# [TASK]
Starting at the line that has "Viewport: 591px width, 196px" and stopping after the line that has "You are a GUI", reproduce the listing below exactly; omit everything else.

# [LISTED ENTRIES]

++++++++++

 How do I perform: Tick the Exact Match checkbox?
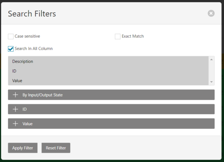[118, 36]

++++++++++

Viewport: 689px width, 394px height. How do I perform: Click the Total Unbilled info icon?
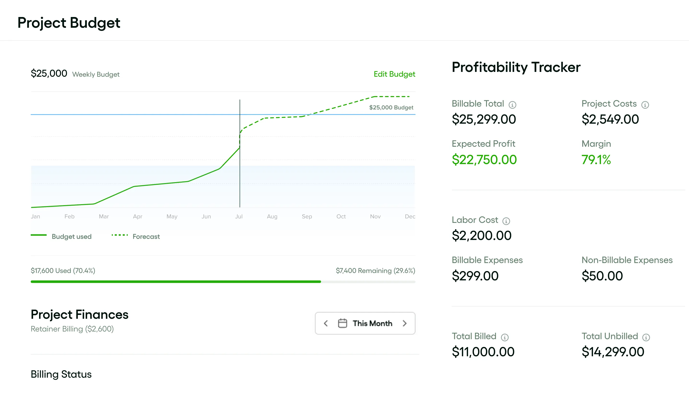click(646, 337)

++++++++++

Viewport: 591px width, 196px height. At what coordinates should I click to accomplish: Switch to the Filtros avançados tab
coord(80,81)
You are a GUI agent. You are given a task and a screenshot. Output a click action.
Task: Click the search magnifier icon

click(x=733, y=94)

++++++++++

# [RESULT]
Viewport: 591px width, 196px height. At what coordinates should I click to accomplish: Switch to the Filtros avançados tab
coord(80,81)
You are a GUI agent. You are given a task and a screenshot. Output a click action.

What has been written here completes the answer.